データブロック
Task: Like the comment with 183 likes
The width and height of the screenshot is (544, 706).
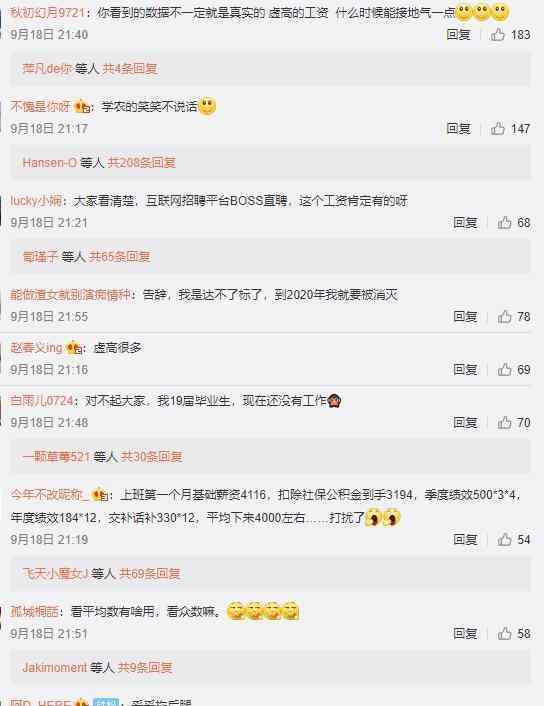Action: pyautogui.click(x=497, y=34)
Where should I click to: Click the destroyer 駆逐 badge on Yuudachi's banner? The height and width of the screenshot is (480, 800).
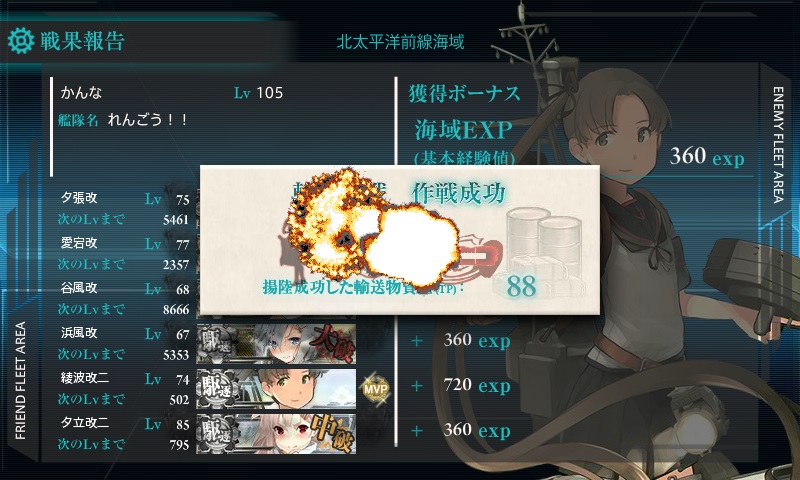click(218, 434)
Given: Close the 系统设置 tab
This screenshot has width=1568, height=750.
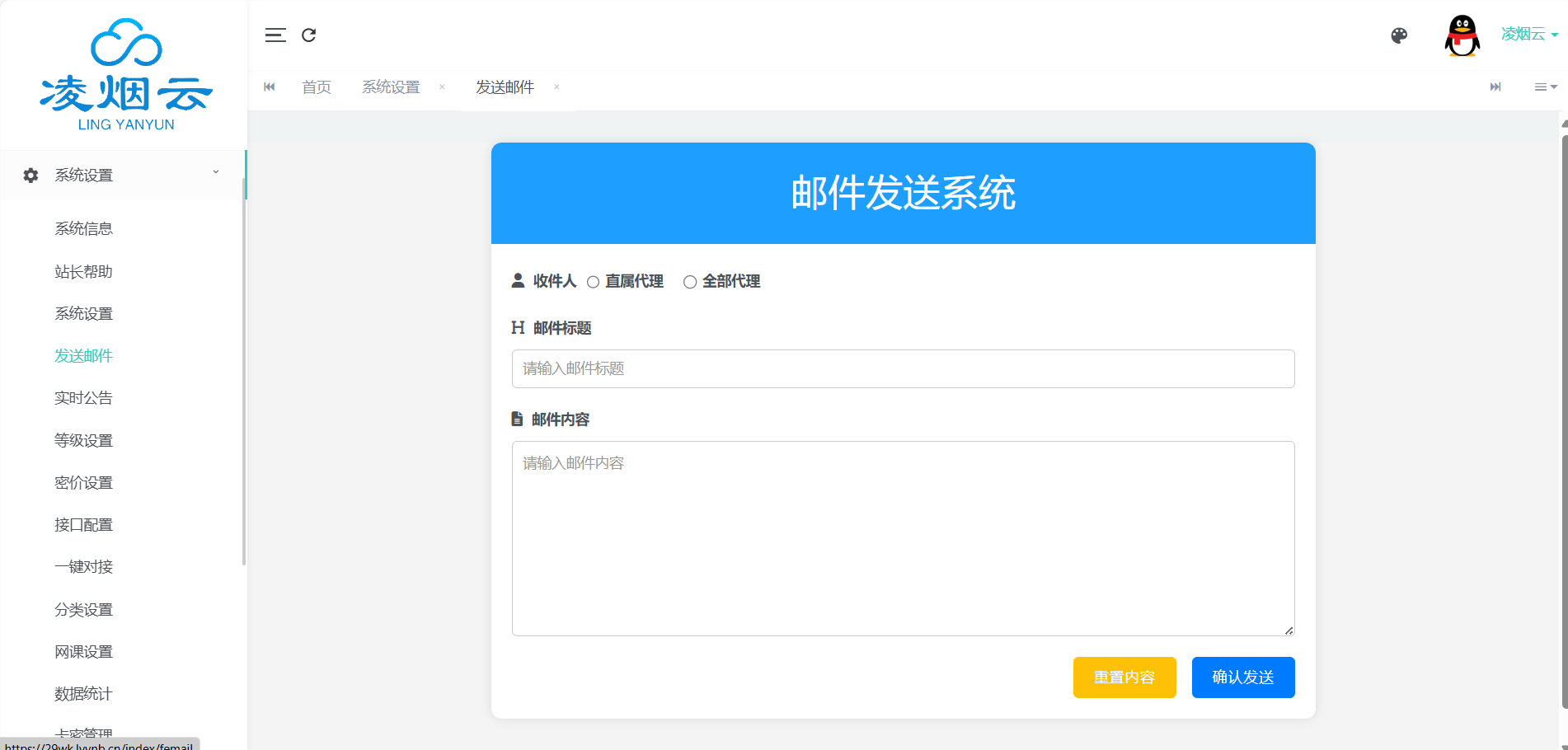Looking at the screenshot, I should point(442,87).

**作業内容:**
上記のレコードをすべて、列名を「text」と「answer」とする2列のCSV形式に整形してください。1レコードにつき1行とし、本文と回答は改行を空白に置き換えたうえでそれぞれ引用符付きの1フィールドに収め、画像は出力に含めないでください。

**回答は以下:**
text,answer
"Task: Like the comment with 183 likes The width and height of the screenshot is (544, 706).","Action: pyautogui.click(x=497, y=34)"
"Where should I click to: Click the destroyer 駆逐 badge on Yuudachi's banner? The height and width of the screenshot is (480, 800).","click(218, 434)"
"Given: Close the 系统设置 tab This screenshot has width=1568, height=750.","Looking at the screenshot, I should point(442,87)."